これから話すことは、ハルオミにとって人生の分岐点になるだろう。
「君が元の世界でどんな風に過ごしていたか、聞いてもいいかい?」
もちろん話したくないことは話さなくていい、そう補足するとハルオミはゆっくりと席を立って私の膝に自ら乗り、言葉を紡ぎ始めた。彼はどこか不安を抱いているような複雑な表情をしていた。
「元の世界ではね、んー…、なんというか……難しかった」
「難しい?」
「うん。自分でも自分がよくわからない。別に、生きるのが辛かったわけじゃないんだけど、なんか難しかった。まず、物心ついた時から僕あまり眠れなくてね、そのせいかずっと頭の中がぼーっとしてて、学校に行くのも、生活するのも、難しかった。こういうの何ていうのかな、生きてることに、"しっくりこない" というか、そんな感じかな……?」
ハルオミは少しずつ記憶を呼び起こし、思い出しながらゆっくり続けた。
「それでもお母さんが生きてた時はそれなりに楽しかった、気がする。アップルパイを作ってあげたり、綺麗な花束を作ってあげたり、体がかたまらないようにマッサージをしてあげたり。お母さんにありがとうって言われるのが嬉しかった。そのために生きてたって思う。でも、そのお母さんがいなくなってしまってからは特に嬉しいことは無かった。やっぱり難しかった、全部。眠るのも、考えるのも、生きるのも全部」
「そうか……」
こちらの世界に転送されてきたからには何かそれ相応の困難があることは想像していたが、彼の抱えていた問題が考えていたよりも重いことに胸を痛めた。
「僕、何でこの世界に来たのかな」
単純な疑問に答えないわけにはいかなかった。
「転送されてくる仕組みは簡単だ」
「そうなの? 僕がなんでここにきたか、フレイヤさん知ってるの?」
「ああ……魂にはそれぞれ形質があり、本来はその形質に見合った世界で生まれ、生活を営み、そして死ぬ。

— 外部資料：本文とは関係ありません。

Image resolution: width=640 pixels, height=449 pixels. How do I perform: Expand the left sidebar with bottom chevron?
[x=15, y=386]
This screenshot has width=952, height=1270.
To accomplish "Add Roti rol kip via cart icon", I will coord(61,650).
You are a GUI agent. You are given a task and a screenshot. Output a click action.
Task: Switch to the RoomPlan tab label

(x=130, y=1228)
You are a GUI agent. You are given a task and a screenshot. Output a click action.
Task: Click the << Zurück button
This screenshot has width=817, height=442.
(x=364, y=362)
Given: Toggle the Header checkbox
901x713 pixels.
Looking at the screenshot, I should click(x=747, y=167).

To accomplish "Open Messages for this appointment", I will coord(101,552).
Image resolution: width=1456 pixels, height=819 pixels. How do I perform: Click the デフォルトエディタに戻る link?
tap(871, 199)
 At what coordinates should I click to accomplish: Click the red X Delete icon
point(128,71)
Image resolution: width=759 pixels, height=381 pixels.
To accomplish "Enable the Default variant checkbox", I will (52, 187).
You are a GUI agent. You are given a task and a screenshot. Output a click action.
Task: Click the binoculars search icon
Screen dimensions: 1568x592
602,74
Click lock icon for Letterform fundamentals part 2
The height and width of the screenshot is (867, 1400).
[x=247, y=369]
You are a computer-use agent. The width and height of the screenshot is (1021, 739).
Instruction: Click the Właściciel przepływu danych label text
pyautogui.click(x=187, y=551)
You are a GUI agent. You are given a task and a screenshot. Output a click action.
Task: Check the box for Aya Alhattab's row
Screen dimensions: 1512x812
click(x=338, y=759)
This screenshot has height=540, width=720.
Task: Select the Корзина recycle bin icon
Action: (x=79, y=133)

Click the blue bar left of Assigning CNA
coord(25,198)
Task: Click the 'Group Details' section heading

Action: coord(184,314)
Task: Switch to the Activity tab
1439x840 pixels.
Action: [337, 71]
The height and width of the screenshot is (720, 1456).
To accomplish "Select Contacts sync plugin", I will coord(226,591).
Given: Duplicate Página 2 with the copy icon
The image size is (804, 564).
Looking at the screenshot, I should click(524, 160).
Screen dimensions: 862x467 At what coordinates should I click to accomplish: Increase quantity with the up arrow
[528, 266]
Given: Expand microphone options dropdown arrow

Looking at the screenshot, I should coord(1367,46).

しかしここに転送されてくる異世界人はみな、元の世界の形質とその者の魂の形質が合っていなかった。つまり、魂がその世界を拒否して逃げ出して来た結果、肉体ごと転送されてくるんだよ」
私の説明を噛み砕いているのか、ハルオミは少し考えてからこう結論を出した。
「……じゃあ僕も、生まれる世界を間違えちゃったのかな」
そう言った後のハルオミの表情はとても切なく、言葉にしたことを後悔しているようだった。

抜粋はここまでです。